Neither Loss of GLP-1R Signaling nor Chronic GLP-1R Agonist Treatment of WT Mice Alters Intestinal IEL Number or Subset Composition

To determine whether the presence or absence of GLP-1R signaling alters IEL homeostasis, we compared the frequency of IELs in the small intestine and colon of Glp1r−/− versus Glp1r+/+ mice and in C57BL/6 mice treated with liraglutide or saline for 1 week (Fig. 2). No significant differences in the phenotypic composition of the IEL population were detected in the small intestine or colon of Glp1r−/− versus Glp1r+/+ littermate control mice (Fig. 2A). Furthermore, loss of GLP-1R signaling did not affect IEL density in the jejunum (Fig. 2B). Likewise, liraglutide had no impact on IEL density in the small intestine (Fig. 2C). Thus, GLP-1R signaling is not critical for IEL development or recruitment to the intestinal niche.

Figure 2
Figure 2

Loss of GLP-1R signaling does not alter the phenotypic composition of the mouse intestinal IEL population. A: IELs isolated from small intestine (SI) and colon were stained with fluorescently labeled mAbs and analyzed by flow cytometry. Left panels indicate the frequency expressed relative to CD45+ live events within the lymphocyte gate. Right panels are frequencies of the various subpopulations of Tαβ and Tγδ IELs expressed relative to the total number of Tαβ and Tγδ cells, respectively. Data are mean ± SD (small intestine: n = 6 Glp1r+/+ and 9 Glp1r−/− mice; colon: n = 3 mice of each genotype). DN, CD4CD8 double-negative T cells. B and C: Neither loss of GLP-1R signaling nor chronic treatment with liraglutide affected IEL density in the mouse jejunum.
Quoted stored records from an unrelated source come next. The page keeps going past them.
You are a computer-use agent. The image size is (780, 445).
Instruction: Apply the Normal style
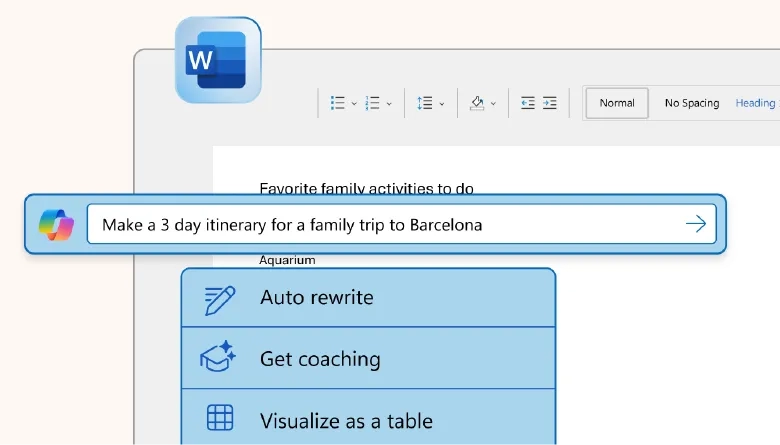coord(617,103)
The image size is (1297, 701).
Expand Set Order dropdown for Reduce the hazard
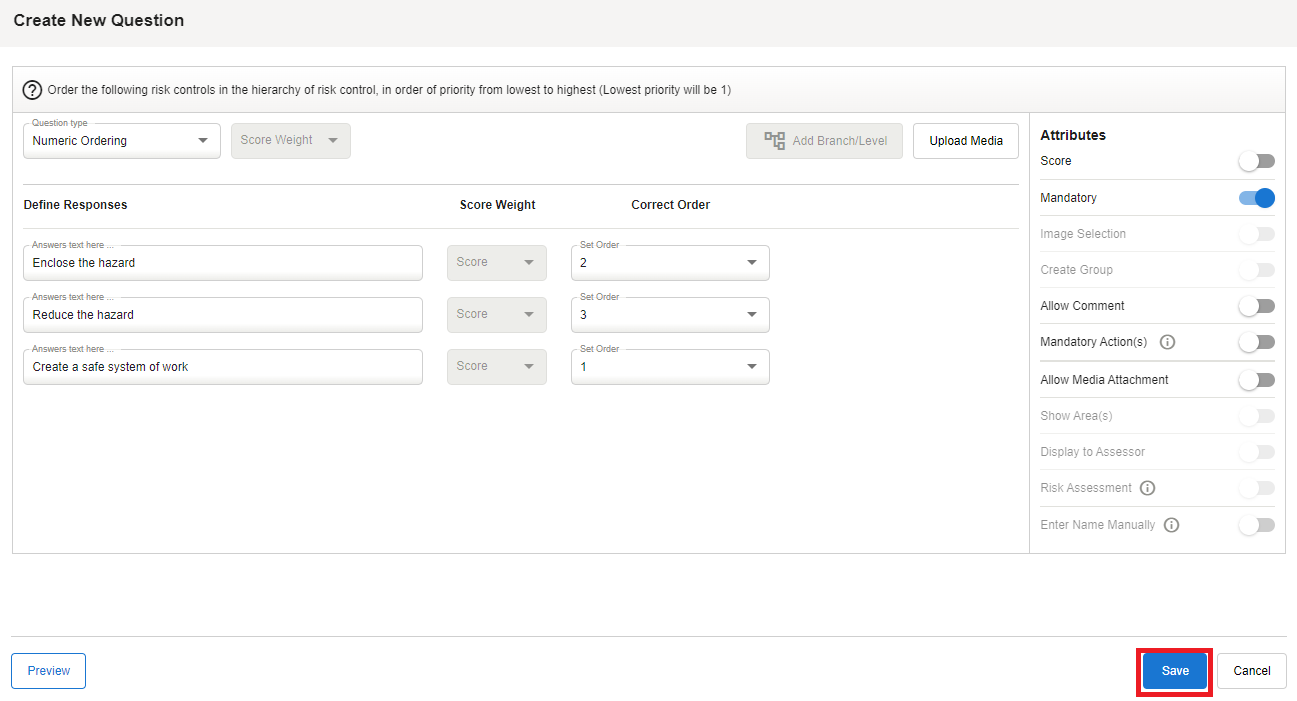tap(669, 315)
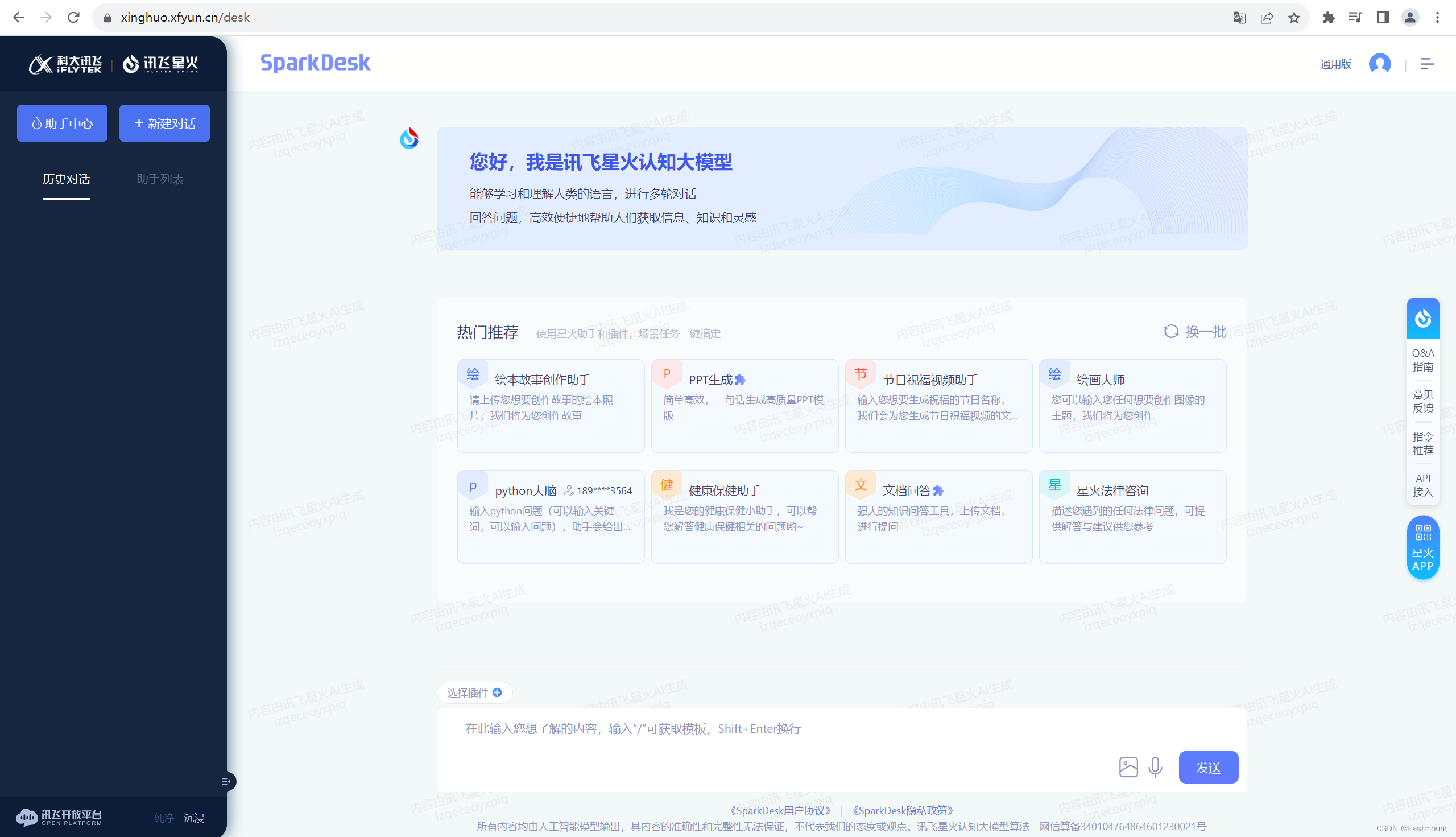Open the SparkDesk隐私政策 link
Viewport: 1456px width, 837px height.
coord(903,810)
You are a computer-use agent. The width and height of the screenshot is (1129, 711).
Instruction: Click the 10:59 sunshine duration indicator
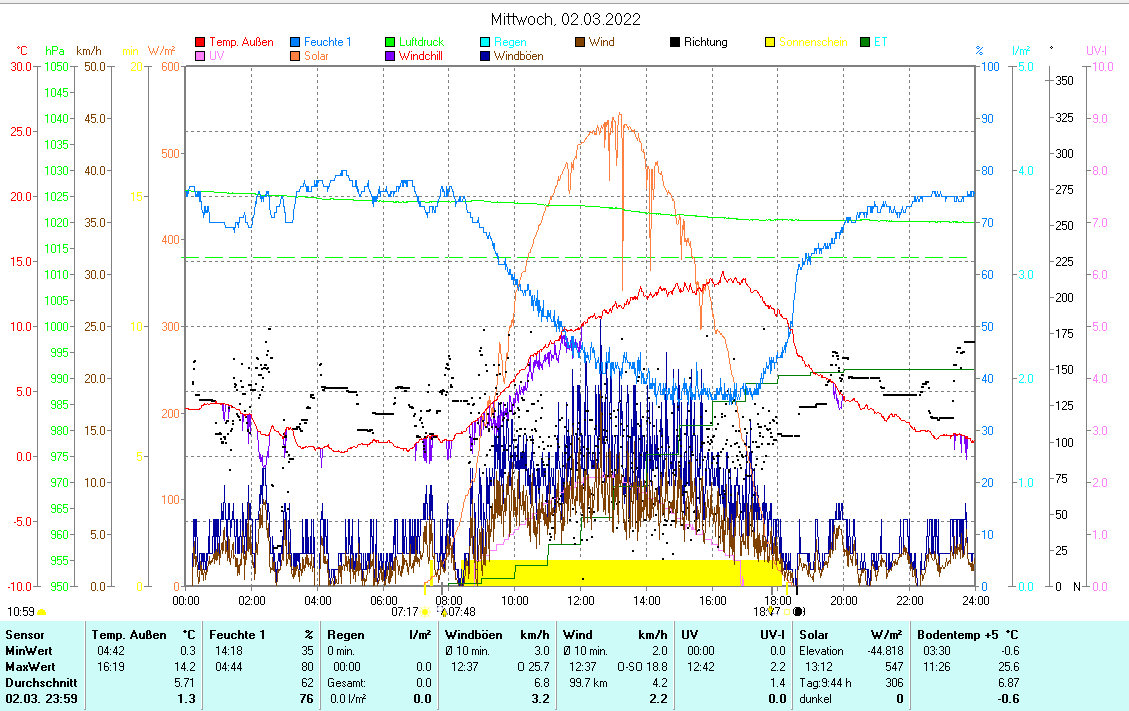21,611
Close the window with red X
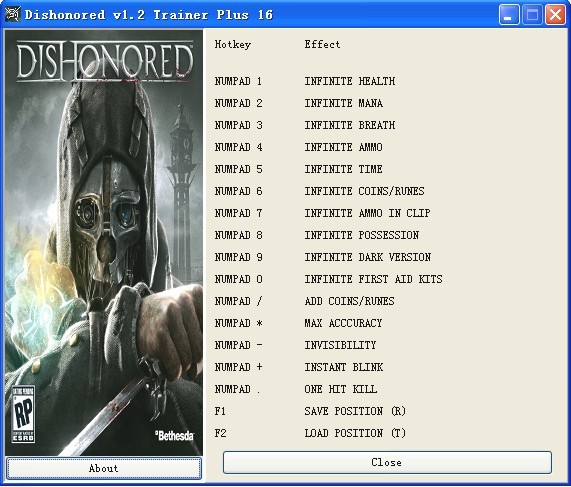 [x=555, y=15]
Jejunal IEL number (top panels) and villus height (bottom panels) in Glp1r−/− and Glp1r+/+ mice (B) and in C57BL/6 mice following administration of the GLP-1R agonist liraglutide (75 μg/kg) or PBS vehicle (Veh) twice a day for 7 days (C). Jejunum tissue sections were stained with anti-CD3 antibody and the number of IELs per half-villus and the villus length scored in a blinded manner. Each data point corresponds to one mouse. n = 7–13 mice/group. Data in C are combined from two independent experiments.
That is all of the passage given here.